This blog was written by Lee McLean, Head of Client Services at Elevate Communication.
Whilst many organisations spend many well spent hours defining their goals, values and mission statement, and then transport that outcome to a lengthy Style Guide, many forget to define their brand’s tone.
A brand’s Tone or Tone of Voice is essential to ensure the values, personality, and essence of the brand are carried through every communication situation. It is the way of communicating that differentiates the brand from its competitors.
In its biggest role, the tone is what guides the words and phrases used to show the emotions and mood in a key message or brand. It is essential in giving the key audiences the correct perception.
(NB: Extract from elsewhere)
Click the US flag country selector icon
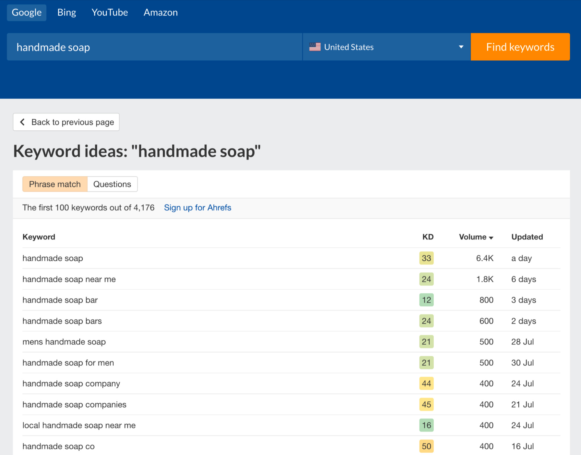The image size is (581, 455). 314,47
In essence: Tone Shapes Messages
The power of good tone is in its ability to persuade and influence. The way a voice modulates, or a word is emphasised, impacts how it is received and how much impact it has. A strong and confident tone grows credibility, whilst an air of hesitation can take that credibility away.
Amongst your own team a respectful, collaborative tone helps build teamwork and stronger outcomes, whilst we all know how a condescending or negative tone is received by staff.
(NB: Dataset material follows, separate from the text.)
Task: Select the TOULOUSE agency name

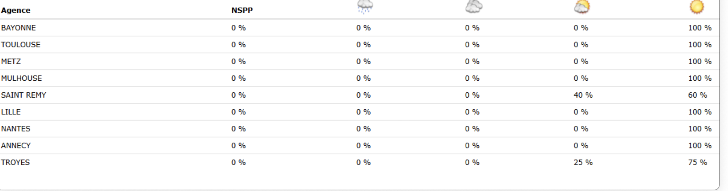Action: 21,45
In the modern world of communication, tone is not just articulated through well spelt words. Think about things like emojis, imagery, social media vocabulary and even abbreviated words and short cuts.
By defining your tone, you have a brief for every staff member and consultant the communicates your brand. It offers a writer guidance and ensures consistency. And that guidance transcends every division, culture and geographical market. The spoken language may change, but a tone doesn’t.
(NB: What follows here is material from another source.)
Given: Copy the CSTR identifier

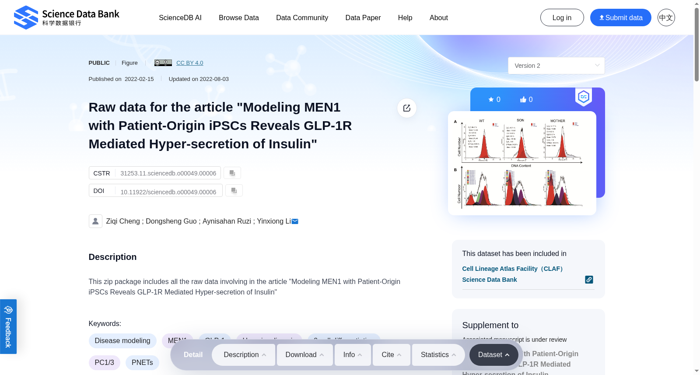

When illustrated, a tone becomes obvious – Nike is bold and motivational, Tiffany is elegant and sweet, whilst Harley Davidson is strong and aggressive.
But defining your own organisation’s tone, and getting agreement on it across the management team, is not so obvious.
Elevate enjoys workshopping tone of voice with our clients and defining their brand’s unique tone. We have a suite of tools that help clients articulate their tone, but it is not as easy as grabbing a whiteboard and sticky notes. Inevitably staff see tone differently and it can be influenced by their own lifestyle experience and language.
A great activity is to take two words with opposite meanings on a scale and invite your team to mark where on that scale they think your brand sits. Think of things like Formal to Casual; Cautious to Brave; Safe to Adventurous; Serious to Humorous. Throw in a few less obvious ones like Enthusiastic to Compassionate. You will be amazed how the staff vary on where your brand sits on the scale.
To challenge you more, tone can vary when you are communicating with different stakeholders and at different times in the brand’s journey.
But finding that underling tone that never changes is finding your brand’s rhythm.
Of course, once you have the rhythm, you have to dance. And any dance needs to be practiced and repeated to be delivered with perfection.
Developing the Tone of Voice guidelines is essential to ensuring everyone is communicating with consistency. What does it look like in social media, how does is sound in speeches and how is it expressed in photos? What words are in and what words are out?
Whilst it might sound a bit daunting, finding your underlying Tone of Voice is a lot of fun and if done correctly, may never have to be changed.